## Task to carry out
Render every line of the records below as a JSON list of strings, one string per line, with blank lines dropped and the pictures left out.

## Entries supplied
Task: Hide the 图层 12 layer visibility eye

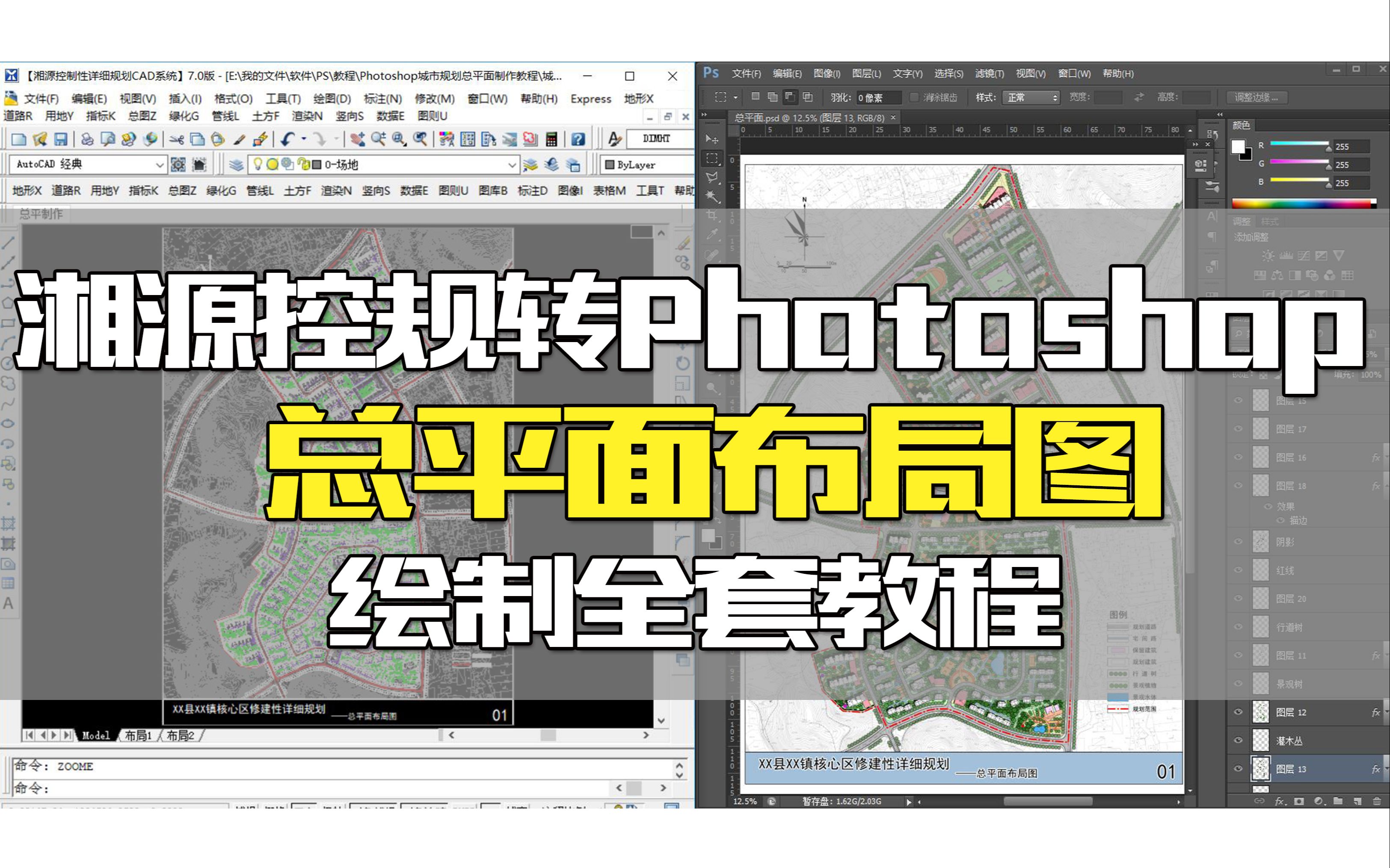Action: click(x=1239, y=712)
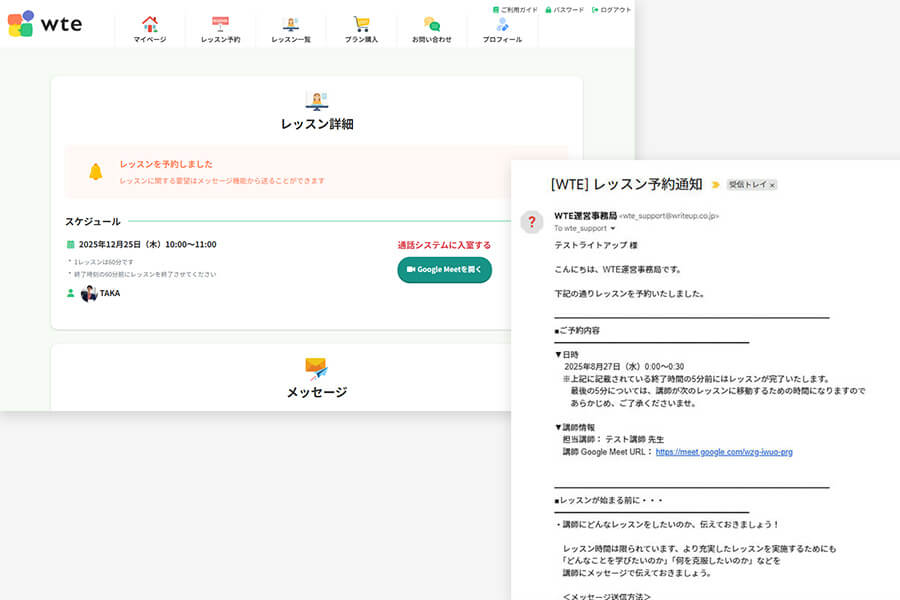
Task: Open the レッスン詳細 page header
Action: coord(318,122)
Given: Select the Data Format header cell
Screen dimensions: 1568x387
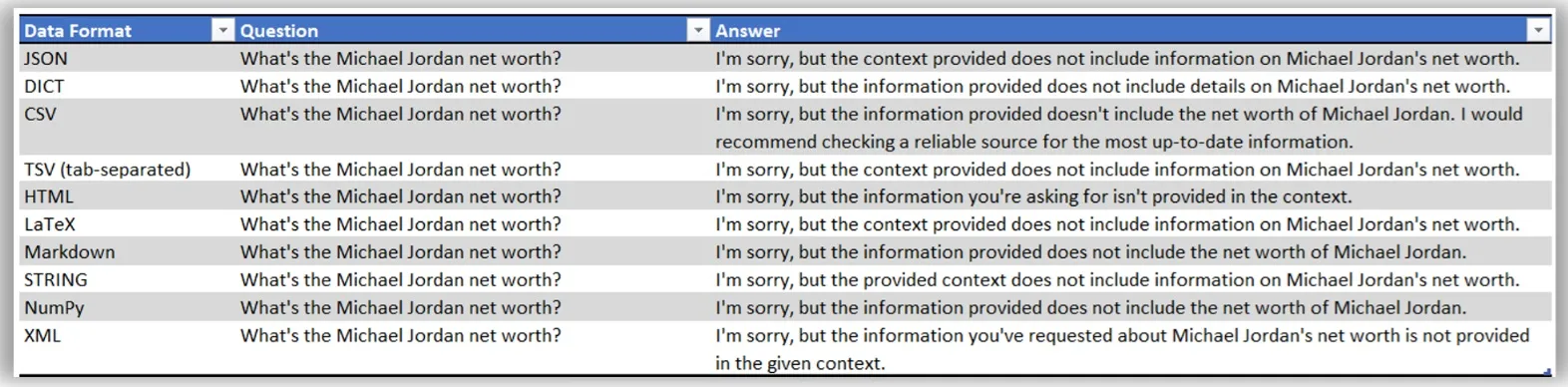Looking at the screenshot, I should pyautogui.click(x=127, y=31).
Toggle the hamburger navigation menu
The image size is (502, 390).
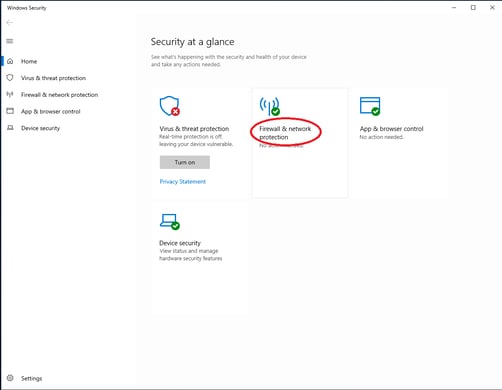(x=10, y=41)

## Answer for this exercise
[
  "Task: Hide the 图层 12 layer visibility eye",
  "Action: click(x=1239, y=712)",
  "Task: Open the レッスン詳細 page header",
  "Action: coord(318,122)",
  "Given: Select the Data Format header cell",
  "Screen dimensions: 1568x387",
  "Looking at the screenshot, I should pyautogui.click(x=127, y=31).",
  "Toggle the hamburger navigation menu",
  "The image size is (502, 390).",
  "(x=10, y=41)"
]